On 11/10/11 18:02, Martin N wrote:
Lo,

At 21:20 10/11/2011, you wrote:
On 11/10/11 11:02, Martin N wrote:
Hello,

A couple of second hand T60 Thinkpad batteries have come up on ebay and i was wondering if anybody on here had an idea roughly what sort of time i could expect from the second
batteries.

First is described as tested 91% from the IBM battery management software.
Second one is 98%

They are both the 9 cell physically larger battery pack.

Thanks for your time

Martin N

Running MorphOS v2.6 (Nov 2010) on Mac Mini, Moderator of MiniDisc,amithlonopen,bwfc Yahoogroups
I would not get them.  You simply can't know what the real health of a
battery is by looking at the charge rate. If I had a choice between used
real IBM batteries and a new clone battery, I'd take the clone.

Of course, it's a roulette game.  I know someone who saw some batteries
for his X6x laptop, and got three used ones for $40 and they all worked!
But I've bought things like that where it would have been more entertaining
to stand in the flea market burning $20 bills...


So you are also saying that charge capacity is no indicator of battery life?

Martin N

Running MorphOS v2.6 (Nov 2010) on Mac Mini, Moderator of MiniDisc,amithlonopen,bwfc Yahoogroups

It's not that the charge capacity isn't an indicator of life, but that it isn't indicative of it's future health. Sometimes, you get a battery whose life degrades.
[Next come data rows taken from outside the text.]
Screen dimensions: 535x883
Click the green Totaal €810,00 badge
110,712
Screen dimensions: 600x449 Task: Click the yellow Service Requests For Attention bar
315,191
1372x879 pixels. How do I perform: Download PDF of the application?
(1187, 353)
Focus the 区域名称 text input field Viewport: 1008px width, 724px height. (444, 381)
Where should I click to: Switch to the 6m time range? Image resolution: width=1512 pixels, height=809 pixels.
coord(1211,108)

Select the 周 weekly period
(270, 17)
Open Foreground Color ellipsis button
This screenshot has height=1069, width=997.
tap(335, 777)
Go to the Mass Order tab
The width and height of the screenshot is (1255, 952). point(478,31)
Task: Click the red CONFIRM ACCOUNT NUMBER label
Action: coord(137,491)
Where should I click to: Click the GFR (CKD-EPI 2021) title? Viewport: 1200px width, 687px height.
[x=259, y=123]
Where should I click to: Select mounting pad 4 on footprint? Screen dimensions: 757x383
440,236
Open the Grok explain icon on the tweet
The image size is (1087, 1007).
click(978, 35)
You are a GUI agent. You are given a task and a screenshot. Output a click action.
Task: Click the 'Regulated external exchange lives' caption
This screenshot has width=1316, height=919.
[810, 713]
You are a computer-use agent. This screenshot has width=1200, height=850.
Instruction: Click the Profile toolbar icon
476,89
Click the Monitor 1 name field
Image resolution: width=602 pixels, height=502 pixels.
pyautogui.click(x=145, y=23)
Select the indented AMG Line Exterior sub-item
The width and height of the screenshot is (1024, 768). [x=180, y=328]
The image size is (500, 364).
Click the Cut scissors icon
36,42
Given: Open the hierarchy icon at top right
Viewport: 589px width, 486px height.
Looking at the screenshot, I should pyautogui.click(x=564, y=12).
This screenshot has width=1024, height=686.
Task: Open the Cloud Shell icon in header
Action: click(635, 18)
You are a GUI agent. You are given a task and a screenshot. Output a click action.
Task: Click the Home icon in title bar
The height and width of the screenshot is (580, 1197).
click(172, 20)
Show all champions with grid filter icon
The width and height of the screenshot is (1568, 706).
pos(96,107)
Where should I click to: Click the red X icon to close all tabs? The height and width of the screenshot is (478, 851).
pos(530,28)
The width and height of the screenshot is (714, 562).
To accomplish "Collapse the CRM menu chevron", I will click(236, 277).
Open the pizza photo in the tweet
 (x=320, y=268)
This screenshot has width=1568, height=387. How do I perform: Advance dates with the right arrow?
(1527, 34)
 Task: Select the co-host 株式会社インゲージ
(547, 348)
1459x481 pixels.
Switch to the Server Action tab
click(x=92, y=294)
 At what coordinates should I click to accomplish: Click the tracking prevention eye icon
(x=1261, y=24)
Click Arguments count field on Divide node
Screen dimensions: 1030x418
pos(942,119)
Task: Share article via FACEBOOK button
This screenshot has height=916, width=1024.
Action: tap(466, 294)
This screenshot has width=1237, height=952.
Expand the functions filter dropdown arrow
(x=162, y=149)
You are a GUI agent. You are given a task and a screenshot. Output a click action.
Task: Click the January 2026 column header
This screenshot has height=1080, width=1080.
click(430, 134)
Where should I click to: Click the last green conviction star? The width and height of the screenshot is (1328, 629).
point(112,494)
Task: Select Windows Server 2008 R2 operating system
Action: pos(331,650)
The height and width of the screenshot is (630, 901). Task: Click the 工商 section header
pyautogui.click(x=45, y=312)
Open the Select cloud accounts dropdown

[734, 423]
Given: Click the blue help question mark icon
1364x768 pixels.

I'm on my second battery on my W500, and its definitely a slope, watching the capacity go down. I've lost about 35% in a year so. The first one did the same thing, too. That's the good form of battery decay--you can watch it and plan accordingly. Then there is the more dramatic situation where a single cell fails inside, making the battery 8/9ths good, which isn't very good for the battery at all. A lower resistance of a cell makes charging weird, either making the damaged cell get really hot as the others take on power, or a blown open cell where charging doesn't do much at all. Then there is the problem of the charge counter circuit going bad, which I saw once and worked on with a friend, bypassing it completely and had a good battery for about a year
after that.

Laptops ask an awful lot from batteries today. I dare say none of my ham stuff sucks current out of them the way a laptop does. We really don't yet have a good technology for batteries--not really. Yes, better than the old NiCd, but still finicky.